> What the exercise asks
Reproduce without any change the rows below, starting with the row that contains "652, 872, 659)" and ending with the row that contains "335, 819, 348)", both included.

> Exercise data

** start **

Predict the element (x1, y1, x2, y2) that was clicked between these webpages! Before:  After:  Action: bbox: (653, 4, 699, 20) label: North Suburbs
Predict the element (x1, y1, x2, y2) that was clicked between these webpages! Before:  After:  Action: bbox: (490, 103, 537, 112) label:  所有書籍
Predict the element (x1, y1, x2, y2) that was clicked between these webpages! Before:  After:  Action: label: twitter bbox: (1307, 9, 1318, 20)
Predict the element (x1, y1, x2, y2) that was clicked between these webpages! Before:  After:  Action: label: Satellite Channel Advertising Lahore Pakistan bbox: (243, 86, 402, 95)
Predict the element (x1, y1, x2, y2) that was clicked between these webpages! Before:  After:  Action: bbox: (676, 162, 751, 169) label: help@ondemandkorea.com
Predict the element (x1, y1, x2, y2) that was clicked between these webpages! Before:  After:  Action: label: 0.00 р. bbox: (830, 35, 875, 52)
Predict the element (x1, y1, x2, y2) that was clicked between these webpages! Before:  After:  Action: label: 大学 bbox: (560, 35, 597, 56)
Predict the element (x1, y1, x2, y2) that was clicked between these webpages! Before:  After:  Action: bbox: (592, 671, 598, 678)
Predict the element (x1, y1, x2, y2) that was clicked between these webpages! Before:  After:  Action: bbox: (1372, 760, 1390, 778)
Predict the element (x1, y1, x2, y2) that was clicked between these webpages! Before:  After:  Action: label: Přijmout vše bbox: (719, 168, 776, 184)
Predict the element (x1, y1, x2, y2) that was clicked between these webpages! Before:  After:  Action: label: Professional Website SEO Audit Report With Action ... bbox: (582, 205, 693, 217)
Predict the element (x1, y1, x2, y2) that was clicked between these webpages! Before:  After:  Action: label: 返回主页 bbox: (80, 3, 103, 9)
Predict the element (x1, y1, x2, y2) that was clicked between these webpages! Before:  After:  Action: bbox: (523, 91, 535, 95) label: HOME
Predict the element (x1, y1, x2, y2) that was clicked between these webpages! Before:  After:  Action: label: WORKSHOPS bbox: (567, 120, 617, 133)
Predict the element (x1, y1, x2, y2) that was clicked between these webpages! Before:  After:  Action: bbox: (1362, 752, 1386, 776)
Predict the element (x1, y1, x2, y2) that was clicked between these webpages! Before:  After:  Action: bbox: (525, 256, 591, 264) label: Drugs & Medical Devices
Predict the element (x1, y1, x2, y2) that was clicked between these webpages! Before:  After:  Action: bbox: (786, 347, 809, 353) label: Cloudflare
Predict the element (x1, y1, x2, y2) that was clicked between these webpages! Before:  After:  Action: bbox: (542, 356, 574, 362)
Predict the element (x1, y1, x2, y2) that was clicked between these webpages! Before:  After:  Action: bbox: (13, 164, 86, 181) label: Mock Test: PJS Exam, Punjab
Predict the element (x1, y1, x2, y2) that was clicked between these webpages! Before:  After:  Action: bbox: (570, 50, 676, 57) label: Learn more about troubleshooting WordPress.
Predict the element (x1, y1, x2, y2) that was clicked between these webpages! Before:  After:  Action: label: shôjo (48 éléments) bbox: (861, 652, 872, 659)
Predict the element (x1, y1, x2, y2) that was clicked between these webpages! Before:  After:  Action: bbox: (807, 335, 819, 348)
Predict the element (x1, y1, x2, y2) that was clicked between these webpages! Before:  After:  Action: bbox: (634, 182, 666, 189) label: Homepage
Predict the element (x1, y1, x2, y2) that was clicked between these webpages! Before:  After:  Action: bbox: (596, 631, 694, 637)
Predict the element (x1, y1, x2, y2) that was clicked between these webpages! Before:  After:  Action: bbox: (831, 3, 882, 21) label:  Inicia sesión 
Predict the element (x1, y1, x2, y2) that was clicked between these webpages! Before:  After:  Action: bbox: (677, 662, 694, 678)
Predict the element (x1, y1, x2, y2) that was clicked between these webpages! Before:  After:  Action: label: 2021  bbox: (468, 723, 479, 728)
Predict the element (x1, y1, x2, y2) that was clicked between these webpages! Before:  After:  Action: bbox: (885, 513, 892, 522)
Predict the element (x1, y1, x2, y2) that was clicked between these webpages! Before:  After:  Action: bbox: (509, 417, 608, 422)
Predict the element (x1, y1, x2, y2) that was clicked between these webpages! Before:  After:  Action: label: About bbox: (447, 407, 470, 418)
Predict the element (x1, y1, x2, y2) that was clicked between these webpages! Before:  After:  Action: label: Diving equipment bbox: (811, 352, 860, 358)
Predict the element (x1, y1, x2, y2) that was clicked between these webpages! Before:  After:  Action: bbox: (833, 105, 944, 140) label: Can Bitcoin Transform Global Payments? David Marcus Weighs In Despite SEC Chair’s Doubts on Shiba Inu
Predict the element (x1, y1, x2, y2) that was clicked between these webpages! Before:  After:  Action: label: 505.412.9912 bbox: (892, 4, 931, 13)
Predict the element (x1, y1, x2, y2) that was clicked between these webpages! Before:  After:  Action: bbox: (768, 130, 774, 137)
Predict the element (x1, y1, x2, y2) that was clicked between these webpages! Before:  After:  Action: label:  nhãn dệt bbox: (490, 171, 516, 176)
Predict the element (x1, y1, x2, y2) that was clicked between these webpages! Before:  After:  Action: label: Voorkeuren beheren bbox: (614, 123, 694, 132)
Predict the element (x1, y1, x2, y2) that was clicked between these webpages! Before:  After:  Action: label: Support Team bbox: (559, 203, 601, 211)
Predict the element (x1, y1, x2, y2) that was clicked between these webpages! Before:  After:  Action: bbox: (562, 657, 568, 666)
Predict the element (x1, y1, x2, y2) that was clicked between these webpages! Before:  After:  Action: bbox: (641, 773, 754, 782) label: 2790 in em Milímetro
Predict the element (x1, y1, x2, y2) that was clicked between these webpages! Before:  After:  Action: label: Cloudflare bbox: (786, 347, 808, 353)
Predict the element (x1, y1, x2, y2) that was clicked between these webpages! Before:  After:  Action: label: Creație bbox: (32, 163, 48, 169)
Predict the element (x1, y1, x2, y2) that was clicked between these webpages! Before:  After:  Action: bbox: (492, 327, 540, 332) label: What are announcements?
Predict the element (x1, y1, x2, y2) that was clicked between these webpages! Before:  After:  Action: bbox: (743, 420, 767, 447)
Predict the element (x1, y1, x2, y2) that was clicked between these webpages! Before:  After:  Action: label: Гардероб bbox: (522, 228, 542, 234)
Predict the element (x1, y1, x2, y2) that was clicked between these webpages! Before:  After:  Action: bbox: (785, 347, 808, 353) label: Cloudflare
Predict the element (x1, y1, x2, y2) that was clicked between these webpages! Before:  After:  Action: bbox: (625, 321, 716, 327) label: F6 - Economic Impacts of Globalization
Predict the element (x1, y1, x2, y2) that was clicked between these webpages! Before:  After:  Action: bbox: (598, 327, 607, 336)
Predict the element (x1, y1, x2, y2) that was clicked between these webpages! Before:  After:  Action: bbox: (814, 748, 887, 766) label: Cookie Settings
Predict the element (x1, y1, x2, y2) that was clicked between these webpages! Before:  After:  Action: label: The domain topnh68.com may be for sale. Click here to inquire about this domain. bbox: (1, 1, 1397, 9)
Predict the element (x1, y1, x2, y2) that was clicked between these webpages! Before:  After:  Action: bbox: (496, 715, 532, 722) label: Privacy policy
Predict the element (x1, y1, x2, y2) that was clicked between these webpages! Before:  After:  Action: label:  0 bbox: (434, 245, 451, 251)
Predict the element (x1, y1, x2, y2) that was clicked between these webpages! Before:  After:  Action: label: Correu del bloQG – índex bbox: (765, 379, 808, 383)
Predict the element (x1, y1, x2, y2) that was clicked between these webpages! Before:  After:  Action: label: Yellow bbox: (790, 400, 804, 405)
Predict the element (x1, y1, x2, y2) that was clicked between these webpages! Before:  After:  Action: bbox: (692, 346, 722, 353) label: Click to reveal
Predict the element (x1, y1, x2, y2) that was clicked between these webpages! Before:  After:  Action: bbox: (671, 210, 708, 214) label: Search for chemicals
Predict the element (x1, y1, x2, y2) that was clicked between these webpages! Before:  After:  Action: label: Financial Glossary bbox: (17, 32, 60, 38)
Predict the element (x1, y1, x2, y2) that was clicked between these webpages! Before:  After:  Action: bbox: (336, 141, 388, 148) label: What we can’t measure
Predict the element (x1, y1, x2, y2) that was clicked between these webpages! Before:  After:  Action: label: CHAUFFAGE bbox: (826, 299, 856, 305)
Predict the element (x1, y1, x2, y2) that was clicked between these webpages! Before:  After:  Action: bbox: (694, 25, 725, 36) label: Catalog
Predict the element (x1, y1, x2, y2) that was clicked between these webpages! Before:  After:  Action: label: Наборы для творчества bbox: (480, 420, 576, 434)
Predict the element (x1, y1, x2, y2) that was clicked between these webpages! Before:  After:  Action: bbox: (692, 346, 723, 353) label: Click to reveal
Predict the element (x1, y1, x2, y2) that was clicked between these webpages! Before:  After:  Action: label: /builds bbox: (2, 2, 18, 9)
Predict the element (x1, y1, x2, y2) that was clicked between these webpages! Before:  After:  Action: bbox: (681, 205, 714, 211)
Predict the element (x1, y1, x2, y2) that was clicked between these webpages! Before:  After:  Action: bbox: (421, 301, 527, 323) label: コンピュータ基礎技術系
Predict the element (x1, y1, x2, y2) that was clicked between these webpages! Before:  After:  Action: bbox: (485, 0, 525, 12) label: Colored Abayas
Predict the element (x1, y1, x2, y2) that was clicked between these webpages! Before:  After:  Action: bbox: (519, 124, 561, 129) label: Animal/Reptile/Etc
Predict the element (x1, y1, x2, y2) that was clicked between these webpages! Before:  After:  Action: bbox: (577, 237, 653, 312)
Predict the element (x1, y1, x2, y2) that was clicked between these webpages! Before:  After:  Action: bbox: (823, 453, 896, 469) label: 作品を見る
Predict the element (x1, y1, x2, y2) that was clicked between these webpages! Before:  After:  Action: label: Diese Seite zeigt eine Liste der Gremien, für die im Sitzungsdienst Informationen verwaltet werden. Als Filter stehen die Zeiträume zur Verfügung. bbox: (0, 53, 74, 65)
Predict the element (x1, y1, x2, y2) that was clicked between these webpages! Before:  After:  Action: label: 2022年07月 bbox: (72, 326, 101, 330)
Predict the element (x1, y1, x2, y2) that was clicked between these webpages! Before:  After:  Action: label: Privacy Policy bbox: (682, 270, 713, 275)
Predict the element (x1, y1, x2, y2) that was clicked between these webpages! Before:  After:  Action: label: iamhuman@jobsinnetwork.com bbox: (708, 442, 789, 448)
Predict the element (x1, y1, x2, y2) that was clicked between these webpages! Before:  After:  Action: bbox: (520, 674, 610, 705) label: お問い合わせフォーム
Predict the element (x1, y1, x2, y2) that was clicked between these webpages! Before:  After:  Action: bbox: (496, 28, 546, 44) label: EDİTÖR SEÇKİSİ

** end **

> Response to this task
Predict the element (x1, y1, x2, y2) that was clicked between these webpages! Before:  After:  Action: label: shôjo (48 éléments) bbox: (861, 652, 872, 659)
Predict the element (x1, y1, x2, y2) that was clicked between these webpages! Before:  After:  Action: bbox: (807, 335, 819, 348)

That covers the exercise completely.